<<<<
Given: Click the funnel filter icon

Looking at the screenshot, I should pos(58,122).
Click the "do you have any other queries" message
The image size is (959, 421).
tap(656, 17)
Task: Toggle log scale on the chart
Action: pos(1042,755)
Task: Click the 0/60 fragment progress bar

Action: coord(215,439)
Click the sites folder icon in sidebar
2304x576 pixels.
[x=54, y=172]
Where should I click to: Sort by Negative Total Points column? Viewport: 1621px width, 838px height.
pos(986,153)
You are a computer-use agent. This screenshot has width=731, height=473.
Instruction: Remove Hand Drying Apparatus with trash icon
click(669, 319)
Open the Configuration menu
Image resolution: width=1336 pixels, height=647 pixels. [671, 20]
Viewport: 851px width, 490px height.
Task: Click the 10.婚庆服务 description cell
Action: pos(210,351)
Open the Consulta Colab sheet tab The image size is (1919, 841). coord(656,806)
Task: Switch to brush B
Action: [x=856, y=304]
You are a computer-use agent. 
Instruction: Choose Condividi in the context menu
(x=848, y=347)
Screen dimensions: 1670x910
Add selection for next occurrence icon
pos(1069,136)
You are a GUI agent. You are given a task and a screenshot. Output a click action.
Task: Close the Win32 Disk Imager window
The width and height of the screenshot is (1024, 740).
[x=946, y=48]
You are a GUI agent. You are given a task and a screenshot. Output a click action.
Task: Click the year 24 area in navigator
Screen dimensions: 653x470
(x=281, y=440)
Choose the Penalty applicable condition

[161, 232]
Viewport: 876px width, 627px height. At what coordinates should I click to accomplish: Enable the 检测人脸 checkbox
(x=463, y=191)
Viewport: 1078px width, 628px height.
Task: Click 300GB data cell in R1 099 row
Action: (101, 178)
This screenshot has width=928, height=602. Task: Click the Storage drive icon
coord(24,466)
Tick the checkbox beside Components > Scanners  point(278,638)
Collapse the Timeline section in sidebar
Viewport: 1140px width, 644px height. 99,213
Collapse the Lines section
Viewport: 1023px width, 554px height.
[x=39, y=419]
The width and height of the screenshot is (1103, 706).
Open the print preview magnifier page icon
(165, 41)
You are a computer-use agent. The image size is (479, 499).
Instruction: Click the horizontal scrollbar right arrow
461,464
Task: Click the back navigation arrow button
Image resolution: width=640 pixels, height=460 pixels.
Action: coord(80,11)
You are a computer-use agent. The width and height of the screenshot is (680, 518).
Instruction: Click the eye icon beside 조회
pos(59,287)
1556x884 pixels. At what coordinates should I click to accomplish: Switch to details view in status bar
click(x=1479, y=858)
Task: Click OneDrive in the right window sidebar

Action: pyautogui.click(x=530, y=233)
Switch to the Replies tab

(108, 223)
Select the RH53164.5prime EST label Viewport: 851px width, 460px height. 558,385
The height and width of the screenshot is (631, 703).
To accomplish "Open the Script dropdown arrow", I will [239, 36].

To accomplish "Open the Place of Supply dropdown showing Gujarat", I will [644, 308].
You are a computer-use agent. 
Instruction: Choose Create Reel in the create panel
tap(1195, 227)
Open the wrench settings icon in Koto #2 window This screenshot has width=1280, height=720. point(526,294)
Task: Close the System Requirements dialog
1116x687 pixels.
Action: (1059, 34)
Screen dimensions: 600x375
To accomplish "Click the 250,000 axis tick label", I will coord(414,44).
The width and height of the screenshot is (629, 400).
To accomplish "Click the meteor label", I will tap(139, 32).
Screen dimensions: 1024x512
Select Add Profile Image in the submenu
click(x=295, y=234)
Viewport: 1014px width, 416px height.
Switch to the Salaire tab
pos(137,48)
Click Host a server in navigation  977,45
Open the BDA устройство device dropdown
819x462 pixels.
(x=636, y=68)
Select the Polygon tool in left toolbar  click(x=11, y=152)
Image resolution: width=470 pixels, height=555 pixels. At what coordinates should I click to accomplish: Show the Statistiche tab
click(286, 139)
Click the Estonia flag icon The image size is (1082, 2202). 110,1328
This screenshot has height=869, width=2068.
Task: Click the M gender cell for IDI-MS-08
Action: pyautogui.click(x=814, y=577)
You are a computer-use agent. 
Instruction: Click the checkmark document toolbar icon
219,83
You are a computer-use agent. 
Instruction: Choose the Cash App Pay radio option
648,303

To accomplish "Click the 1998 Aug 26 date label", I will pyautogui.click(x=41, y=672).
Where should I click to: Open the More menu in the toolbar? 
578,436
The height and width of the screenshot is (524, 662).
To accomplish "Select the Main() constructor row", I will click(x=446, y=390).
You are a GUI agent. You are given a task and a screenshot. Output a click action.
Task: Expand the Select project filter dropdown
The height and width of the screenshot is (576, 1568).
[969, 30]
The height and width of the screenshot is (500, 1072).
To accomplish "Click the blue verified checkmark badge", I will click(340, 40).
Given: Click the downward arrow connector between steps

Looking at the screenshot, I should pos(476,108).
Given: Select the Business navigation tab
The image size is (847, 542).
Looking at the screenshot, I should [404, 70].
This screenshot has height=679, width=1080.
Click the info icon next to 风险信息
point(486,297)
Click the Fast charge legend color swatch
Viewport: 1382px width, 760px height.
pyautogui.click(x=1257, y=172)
>>>>
EXERCISE GOAL:
All of the lines above must be returned exactly as they stand.

ANSWER AREA:
Given: Click the funnel filter icon

Looking at the screenshot, I should pos(58,122).
Click the "do you have any other queries" message
The image size is (959, 421).
tap(656, 17)
Task: Toggle log scale on the chart
Action: pos(1042,755)
Task: Click the 0/60 fragment progress bar

Action: coord(215,439)
Click the sites folder icon in sidebar
2304x576 pixels.
[x=54, y=172]
Where should I click to: Sort by Negative Total Points column? Viewport: 1621px width, 838px height.
pos(986,153)
You are a computer-use agent. This screenshot has width=731, height=473.
Instruction: Remove Hand Drying Apparatus with trash icon
click(669, 319)
Open the Configuration menu
Image resolution: width=1336 pixels, height=647 pixels. [671, 20]
Viewport: 851px width, 490px height.
Task: Click the 10.婚庆服务 description cell
Action: pos(210,351)
Open the Consulta Colab sheet tab The image size is (1919, 841). coord(656,806)
Task: Switch to brush B
Action: [x=856, y=304]
You are a computer-use agent. 
Instruction: Choose Condividi in the context menu
(x=848, y=347)
Screen dimensions: 1670x910
Add selection for next occurrence icon
pos(1069,136)
You are a GUI agent. You are given a task and a screenshot. Output a click action.
Task: Close the Win32 Disk Imager window
The width and height of the screenshot is (1024, 740).
[x=946, y=48]
You are a GUI agent. You are given a task and a screenshot. Output a click action.
Task: Click the year 24 area in navigator
Screen dimensions: 653x470
(x=281, y=440)
Choose the Penalty applicable condition

[161, 232]
Viewport: 876px width, 627px height. At what coordinates should I click to accomplish: Enable the 检测人脸 checkbox
(x=463, y=191)
Viewport: 1078px width, 628px height.
Task: Click 300GB data cell in R1 099 row
Action: (101, 178)
This screenshot has width=928, height=602. Task: Click the Storage drive icon
coord(24,466)
Tick the checkbox beside Components > Scanners  point(278,638)
Collapse the Timeline section in sidebar
Viewport: 1140px width, 644px height. 99,213
Collapse the Lines section
Viewport: 1023px width, 554px height.
[x=39, y=419]
The width and height of the screenshot is (1103, 706).
Open the print preview magnifier page icon
(165, 41)
You are a computer-use agent. The image size is (479, 499).
Instruction: Click the horizontal scrollbar right arrow
461,464
Task: Click the back navigation arrow button
Image resolution: width=640 pixels, height=460 pixels.
Action: coord(80,11)
You are a computer-use agent. The width and height of the screenshot is (680, 518).
Instruction: Click the eye icon beside 조회
pos(59,287)
1556x884 pixels. At what coordinates should I click to accomplish: Switch to details view in status bar
click(x=1479, y=858)
Task: Click OneDrive in the right window sidebar

Action: pyautogui.click(x=530, y=233)
Switch to the Replies tab

(108, 223)
Select the RH53164.5prime EST label Viewport: 851px width, 460px height. 558,385
The height and width of the screenshot is (631, 703).
To accomplish "Open the Script dropdown arrow", I will [239, 36].

To accomplish "Open the Place of Supply dropdown showing Gujarat", I will [644, 308].
You are a computer-use agent. 
Instruction: Choose Create Reel in the create panel
tap(1195, 227)
Open the wrench settings icon in Koto #2 window This screenshot has width=1280, height=720. point(526,294)
Task: Close the System Requirements dialog
1116x687 pixels.
Action: (1059, 34)
Screen dimensions: 600x375
To accomplish "Click the 250,000 axis tick label", I will coord(414,44).
The width and height of the screenshot is (629, 400).
To accomplish "Click the meteor label", I will tap(139, 32).
Screen dimensions: 1024x512
Select Add Profile Image in the submenu
click(x=295, y=234)
Viewport: 1014px width, 416px height.
Switch to the Salaire tab
pos(137,48)
Click Host a server in navigation  977,45
Open the BDA устройство device dropdown
819x462 pixels.
(x=636, y=68)
Select the Polygon tool in left toolbar  click(x=11, y=152)
Image resolution: width=470 pixels, height=555 pixels. At what coordinates should I click to accomplish: Show the Statistiche tab
click(286, 139)
Click the Estonia flag icon The image size is (1082, 2202). 110,1328
This screenshot has height=869, width=2068.
Task: Click the M gender cell for IDI-MS-08
Action: pyautogui.click(x=814, y=577)
You are a computer-use agent. 
Instruction: Click the checkmark document toolbar icon
219,83
You are a computer-use agent. 
Instruction: Choose the Cash App Pay radio option
648,303

To accomplish "Click the 1998 Aug 26 date label", I will pyautogui.click(x=41, y=672).
Where should I click to: Open the More menu in the toolbar? 
578,436
The height and width of the screenshot is (524, 662).
To accomplish "Select the Main() constructor row", I will click(x=446, y=390).
You are a GUI agent. You are given a task and a screenshot. Output a click action.
Task: Expand the Select project filter dropdown
The height and width of the screenshot is (576, 1568).
[969, 30]
The height and width of the screenshot is (500, 1072).
To accomplish "Click the blue verified checkmark badge", I will click(340, 40).
Given: Click the downward arrow connector between steps

Looking at the screenshot, I should pos(476,108).
Given: Select the Business navigation tab
The image size is (847, 542).
Looking at the screenshot, I should [404, 70].
This screenshot has height=679, width=1080.
Click the info icon next to 风险信息
point(486,297)
Click the Fast charge legend color swatch
Viewport: 1382px width, 760px height.
pyautogui.click(x=1257, y=172)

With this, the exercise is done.